EJERCICIO
Continúa la nota sobre las críticas del ministro Ramón Verón a la Suprema Corte bonaerense a partir de su última oración.

FRAGMENTO SELECCIONADO
■ ■ ■ ■ ■ ■ ■
VERON CRITICO A LA CORTE CON DATOS EQUIVOCADOS
Las causas que vos archiváis
Por C.A.
El ministro de Seguridad bonaerense, Ramón Verón, salió ayer a disparar con munición gruesa contra la Suprema Corte de la provincia. La ira del ministro estalló después de que el más alto tribunal bonaerense denunció que en la comisaría primera de Quilmes los chicos eran obligados a prácticas como “oler los vapores de una mezcla de lavandina y detergente”, a “revisiones íntimas abusivas”, y a “usar botellas o bolsas de plástico” en lugar de dejarlos ir al baño. “Es preocupante que la Corte bonaerense se haya basado en una causa que fue archivada en su momento por la propia justicia”, dijo Verón ayer para subestimar las denuncias sobre malos tratos en comisarías, porque -según aseguró- “el 90 por ciento son falsas”. Sin embargo, Página/12 consultó al fiscal Luis Armella, y la defensora de menores de Quilmes. Ambos aseguraron que la causa sigue en trámite, y que aún no se agotó la investigación.
■ ■ ■ ■ ■ ■ ■
ENTRADAS EXTRAÍDAS
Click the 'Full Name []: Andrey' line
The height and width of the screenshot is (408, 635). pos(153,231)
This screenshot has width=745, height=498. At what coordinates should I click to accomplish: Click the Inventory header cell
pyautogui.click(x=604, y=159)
■ ■ ■ ■ ■ ■ ■
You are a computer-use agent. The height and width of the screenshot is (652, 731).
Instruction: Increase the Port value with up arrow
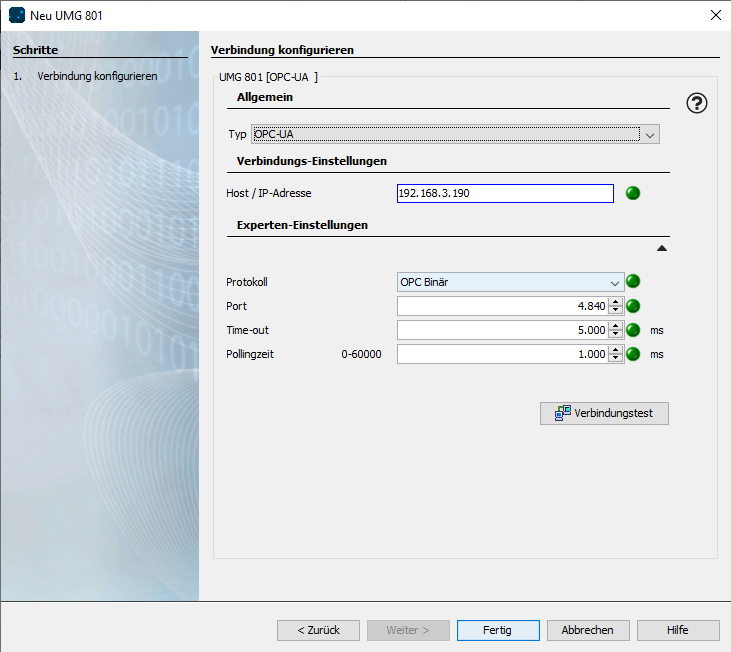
■ ■ ■ ■ ■ ■ ■
RESPUESTA
La denuncia que irritó a Verón es la que presentó el 13 de mayo el juez del Tribunal de Menores 2, Pedro Entío, en la que se da cuenta de la manera que el agente Angel Fontanini, de la comisaría 1ª de Quilmes trataba a los chicos presos en los calabozos que él custodiaba. Esa denunciaba narraba los relatos de un menor, según quien al llegar un chico nuevo a la comisaría, Fontanini lo obligaba a desnudarse para luego en el baño “hacerle abrir las nalgas y gritarle ¡Quiero ver tu agujero!”. En el expediente se detalla que “los hacía correr desnudos, les pegaba patadas en la cola y los obligaba a hacer flexiones con las manos en la nuca”. El mismo agente les tiraba los colchones y las cosas, y luego los obligaba a ordenar todo”. A eso se le sumaba que les revisaba el cuerpo y la ropa, con igual tratamiento cada vez que eran visitados por sus familiares.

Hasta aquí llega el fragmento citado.